The first release of JS3tream used temp files for all S3 data chunks sent out. Now using temp files is an option in JS3tream. By default we now use in memory buffers. But, if you plan to send very large data chunks by setting the -z option, then you might want to consider using file buffers with the -f option.

But, why did JS3tream use file buffers to start with? Some of you Java programmers out there are wondering why JS3tream uses a temp file to buffer an S3 Object before sending it to Amazon. Why doesn't JS3tream just send the data directly as the stream is read? Well, there are 2 answers to this question. #1, when sending a chunk of data to Amazon, they expect you to specify the chuck size before actually sending the data. So, we need to know the chuck size ahead of time. Therefor a temp file gives us this ability. #2, we use MD5 sums in both send and receive operations to ensure that the data chuck is not corrupted. And if the data is corrupted, JS3tream will attempt to re-fetch or re-send the chunk of data. Again, a temp file is by far the best way to do this.

Why does it take so long to list the contents of my S3 bucket?

When listing the contents of a particular S3 bucket, JS3tream does more than just list the archives within the bucket. For each archive within a single S3 bucket, JS3tream will also calculate the number of data chunks, and the sizes of these data chunks. This means that for a given S3 bucket, each and every data chunk within the bucket must have it's metadata read so we can get the size info. For this reason, JS3tream must therefor at least look at every element with the specified bucket. And this is where the time starts to add up. If you have a 100 gigabyte archive broken up into 5M chunks, this will result in 20000 data chunks for this archive alone. Now, JS3tream has to look at each of the 20,000 elements one at a time.

But don't worry, listing the contents of a bucket does NOT require that the data be downloaded. JS3tream only reads the buckets meta-data to determine file sizes.

How can I restore my archive without using JS3tream?

One of the things I made sure if when writing JS3tream, was that it's uploaded data was not in a format that was readable ONLY by JS3tream. If you understand how JS3tream stores your data to S3, then you can very easily restore your data using a number of different options.

JS3tream stores your archive data in what I call "data chunks". And each data chunk is identified by both an archive prefix and an index number. Using any number of utilities available, you can view the contents of one of your buckets. What you will see, is a bucket with a list of containers that look like this.

home-movies.zip:00000000000000000000
home-movies.zip:00000000000000000001
home-movies.zip:00000000000000000002
home-movies.zip:00000000000000000003
home-movies.zip:00000000000000000005
...
home-movies.zip:00000000000000000264
home-movies.zip:00000000000000000265
home-movies.zip:00000000000000000266

You could use the --list and --debug option of JS3tream to also view these data chunks.

What you see in the above container list, is the "data chunks" JS3tream has created. Note, they are named with the "prefix" you used to create the archive, and then an index number is automatically generated to identify the correct order of the data.

Again, using any number of available S3 utilities, you can download from S3, each individual container into seperate files on your computer. For example, you could grab the above list into files named "home-movies.0" "home-movies.1" "home-movies.2" etc.. etc...
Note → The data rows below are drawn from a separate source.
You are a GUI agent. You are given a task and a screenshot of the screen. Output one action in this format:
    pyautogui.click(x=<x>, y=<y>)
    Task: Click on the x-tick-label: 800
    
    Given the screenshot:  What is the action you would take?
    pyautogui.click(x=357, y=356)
Once downloaded, you can re-construct your original file by combining them all together.

  # On Windows
  type home-movies.0 home-movies.1 home-movie.2 ... home-movies.266 > home-movies.zip

  # On Unix/Linux
  cat home-movies.0 home-movies.1 home-movies.2 ... home-movies.266 > home-movies.zip

Thats it, you now have a copy of your original archive file, and you didn't need JS3tream to do it.